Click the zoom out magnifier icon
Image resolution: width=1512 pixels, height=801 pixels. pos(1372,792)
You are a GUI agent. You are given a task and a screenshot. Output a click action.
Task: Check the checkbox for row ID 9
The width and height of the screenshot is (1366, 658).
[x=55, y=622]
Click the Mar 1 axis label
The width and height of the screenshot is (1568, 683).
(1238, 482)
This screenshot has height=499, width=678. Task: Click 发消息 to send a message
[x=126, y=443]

◆ ◆ ◆

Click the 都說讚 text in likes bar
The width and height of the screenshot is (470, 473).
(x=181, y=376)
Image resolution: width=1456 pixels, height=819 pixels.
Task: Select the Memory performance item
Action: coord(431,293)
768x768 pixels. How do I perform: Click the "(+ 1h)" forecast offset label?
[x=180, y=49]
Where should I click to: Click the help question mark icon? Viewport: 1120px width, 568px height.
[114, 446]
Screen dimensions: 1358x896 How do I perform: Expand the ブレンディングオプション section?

◆ ◆ ◆

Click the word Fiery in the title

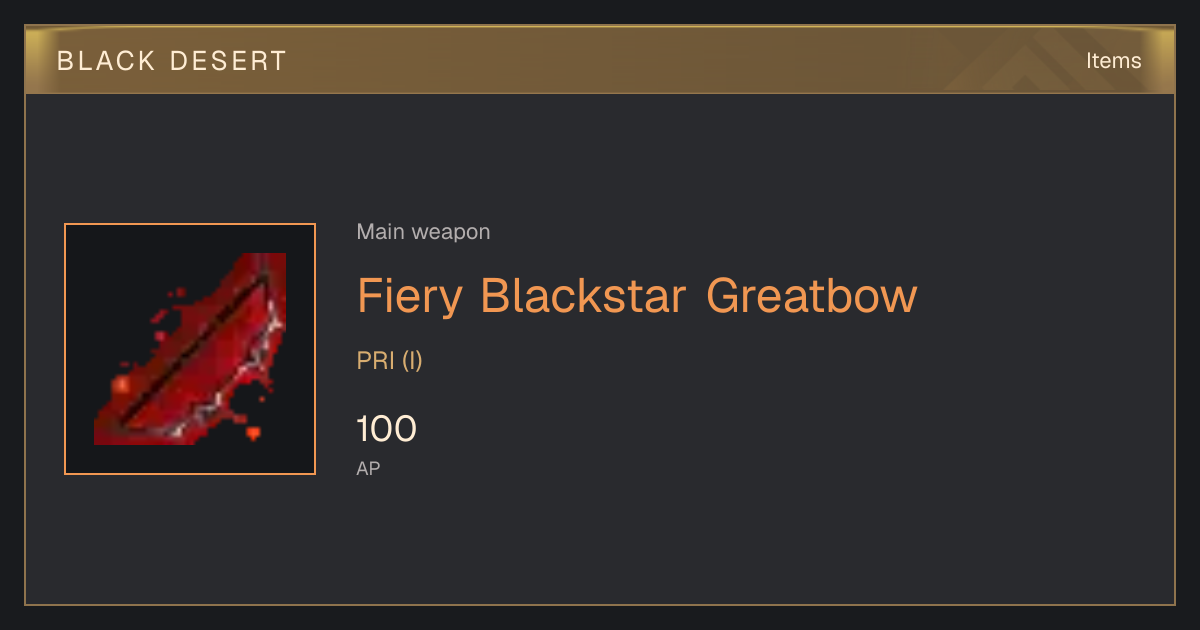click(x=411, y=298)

◆ ◆ ◆

Aim.
Put the listing lines from the line with "This screenshot has" to the line with "[x=126, y=443]" into a Markdown table with the columns Row and Line. Number each line, and skip any blank ones.

Answer to the exercise.
| Row | Line |
|---|---|
| 1 | This screenshot has height=499, width=678. Task: Click 发消息 to send a message |
| 2 | [x=126, y=443] |